MCC & The African Growth & Opportunity Act (AGOA)

The Millennium Challenge Corporation is a leading contributor to the U.S. government’s trade capacity building assistance to AGOA-eligible countries, responsible for 58 percent of assistance from 2001 to 2013.

MCC has obligated nearly $3 billion in funding for trade capacity building activities in 15 of the 41 African Growth and Opportunity Act countries. This aid focuses on trade-related infrastructure such as roads and electricity, improving the productivity of small and medium-sized businesses and export-oriented industries, and leveraging policy and regulatory reforms. Major MCC projects have included expansions to the critical sea ports of Benin and Cabo Verde, and roads used for commerce in Ghana, Senegal, Tanzania, and Mozambique.

Benin's Port of Cotonou is the country’s only port and is a pillar of Benin’s economic growth. The port contributes to West African economic growth, serving as the gateway to international trade for the landlocked countries of Burkina Faso, Mali and Niger and is a central pathway for international trade with Nigeria.

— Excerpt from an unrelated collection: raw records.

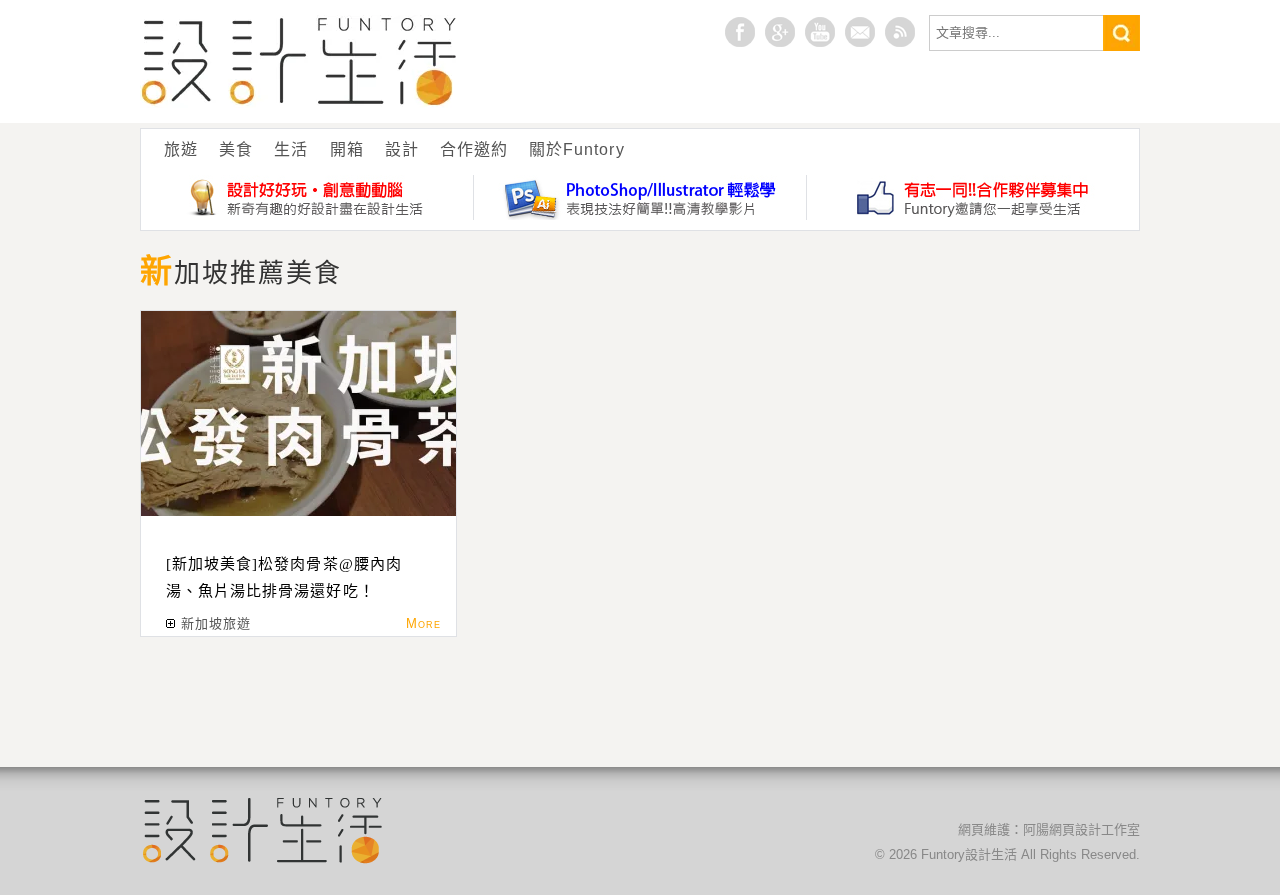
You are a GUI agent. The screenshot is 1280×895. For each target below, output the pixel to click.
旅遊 (181, 149)
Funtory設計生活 (299, 61)
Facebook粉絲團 (740, 32)
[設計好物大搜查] (307, 197)
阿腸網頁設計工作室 (1081, 829)
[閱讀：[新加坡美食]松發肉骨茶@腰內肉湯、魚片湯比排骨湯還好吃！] (298, 413)
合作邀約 (474, 149)
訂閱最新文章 (900, 32)
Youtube (820, 32)
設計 (402, 149)
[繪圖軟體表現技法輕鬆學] (640, 197)
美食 (236, 149)
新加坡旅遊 (216, 623)
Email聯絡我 (860, 32)
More (423, 623)
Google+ (780, 32)
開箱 (347, 149)
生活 (291, 149)
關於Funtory (576, 149)
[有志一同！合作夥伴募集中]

MCC's investment expanding the port is just one example of the agency's commitment to promoting trade capacity in AGOA countries.

Trade and Investment in AGOA Countries:
Promoting Public-Private Partnerships & Regional Integration in Africa

MCC and U.S. development efforts are committed to an investment-led development model that leverages other sources of financing, including domestic resources and the private sector. 

As part of MCC’s efforts to drive growth and reduce poverty around the world, MCC announced in July 2015 a $70 million commitment to support public-private partnerships in partner countries. African countries alone will receive grants totaling $52 million. These investments are expected to generate $1 billion in private-sector investments over the next five years, with $750 million of that expected to be invested in Africa. 

Regional integration helps create economies of scale, strengthen value chains, and ease the movement of technology and people. People, goods and services move across borders, and MCC’s investments should too. Regional MCC investments would be a significant U.S. Government tool to increase trade capacity and improve the uptake of AGOA preferences. With regional authority, MCC could design programs that significantly improve trade and investment between and among MCC partner countries by promoting economic growth and cross-border engagement. This could result in larger and more harmonized markets for trade and development, and new opportunities for American companies.

A Cornerstone of U.S.-Africa Economic Engagement

Enacted in May 2000 and re-authorized by Congress in June 2015, the African Growth and Opportunity Act (AGOA) is the cornerstone of U.S. economic engagement with the countries of sub-Saharan Africa. By providing duty-free access to the U.S. market, AGOA helps eligible nations diversify their exports to the United States and ultimately create jobs and inclusive economic growth. 

Since its implementation, AGOA has encouraged new investments, trade and job creation in Africa and the United States. Total African exports under AGOA more than quadrupled since the program’s inception. As of June 2015, AGOA-eligible countries have exported nearly $480 billion worth of goods to the United States under AGOA and the U.S. Generalized System of Preferences. In 2014, non-oil AGOA trade was valued at $4.4 billion, up about 250 percent from 2001. The growth of these non-oil industries has spurred an estimated 300,000 direct jobs in beneficiary countries and 120,000 jobs in the U.S.